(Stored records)
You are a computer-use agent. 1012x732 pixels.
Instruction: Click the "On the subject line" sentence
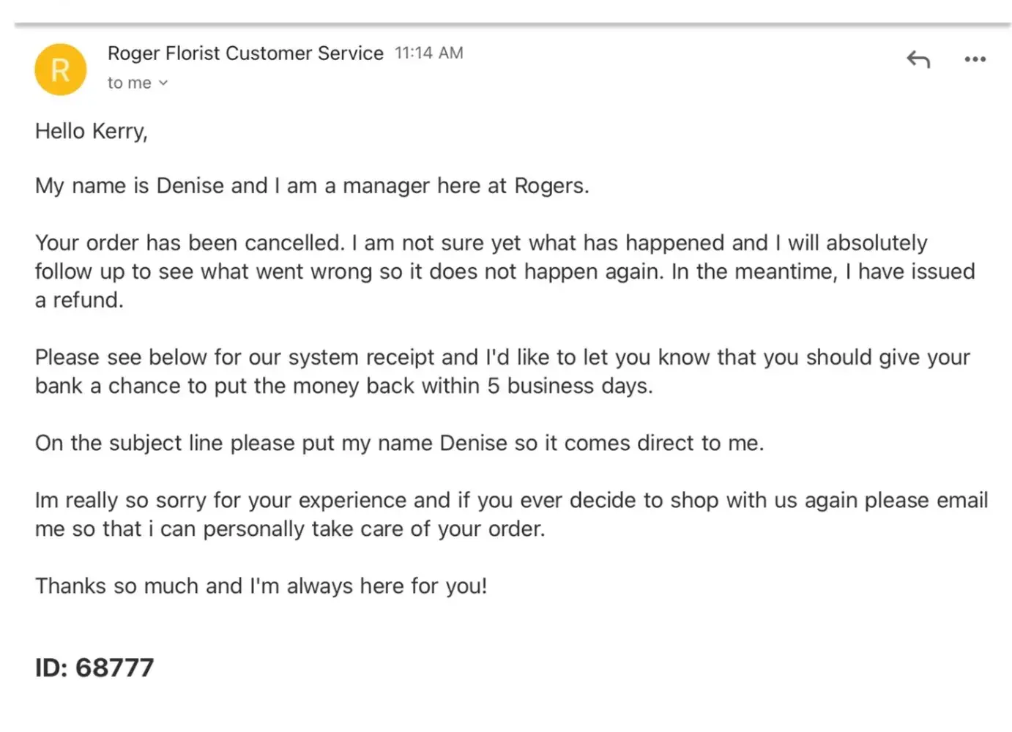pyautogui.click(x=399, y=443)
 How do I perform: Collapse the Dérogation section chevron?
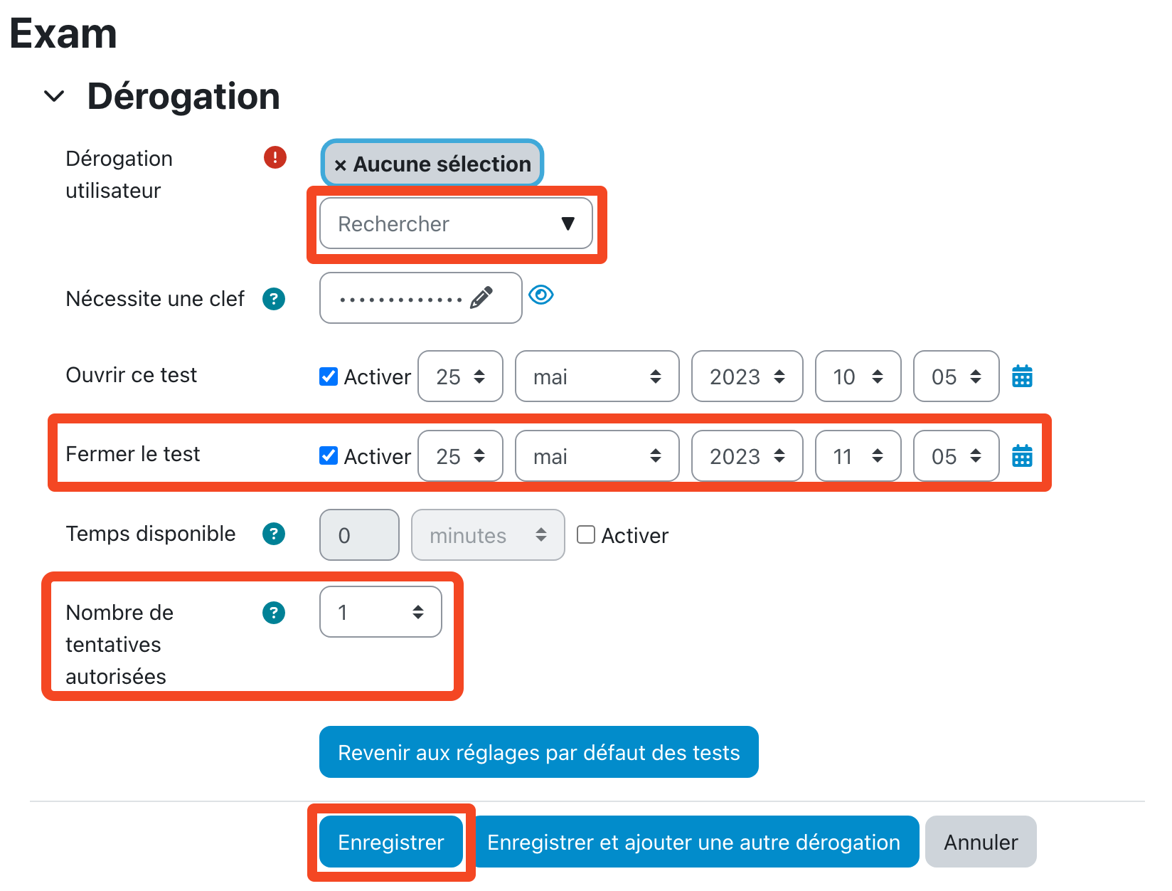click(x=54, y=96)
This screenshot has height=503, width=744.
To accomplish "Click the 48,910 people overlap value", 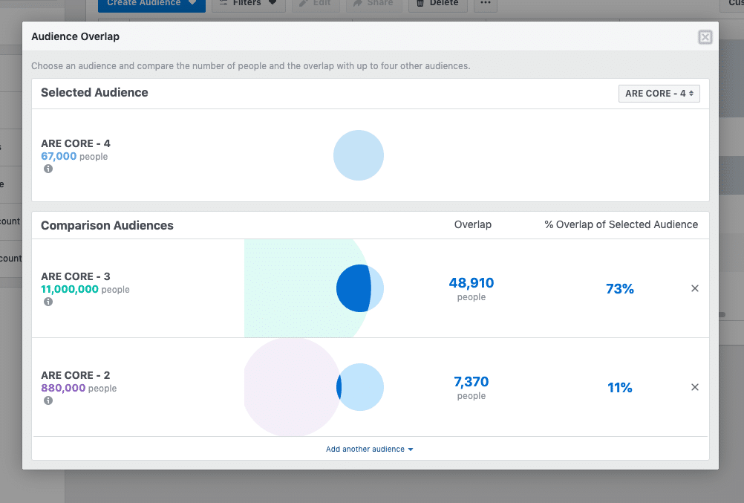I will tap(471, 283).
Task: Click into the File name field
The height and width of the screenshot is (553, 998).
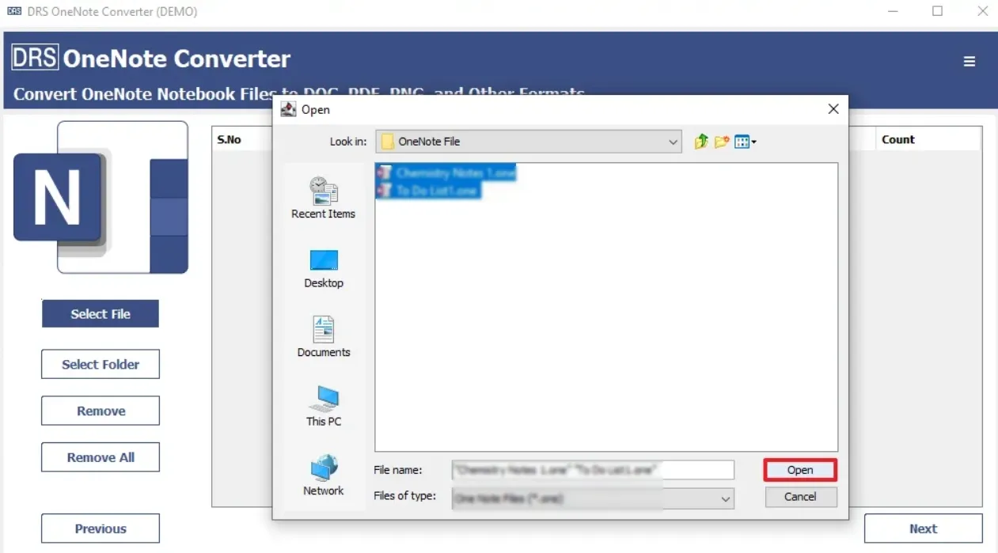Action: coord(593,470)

Work order ▸ Starting at the first line of the data, set down each line exactly until you have copied the line with "This screenshot has height=503, width=744.", but leave the pictures out.

Solution ▸
You are a computer-use agent. 1012x732 pixels.
Instruction: Click the "On the subject line" sentence
pyautogui.click(x=399, y=443)
 How do I perform: Collapse the Dérogation section chevron?
click(x=54, y=96)
This screenshot has height=503, width=744.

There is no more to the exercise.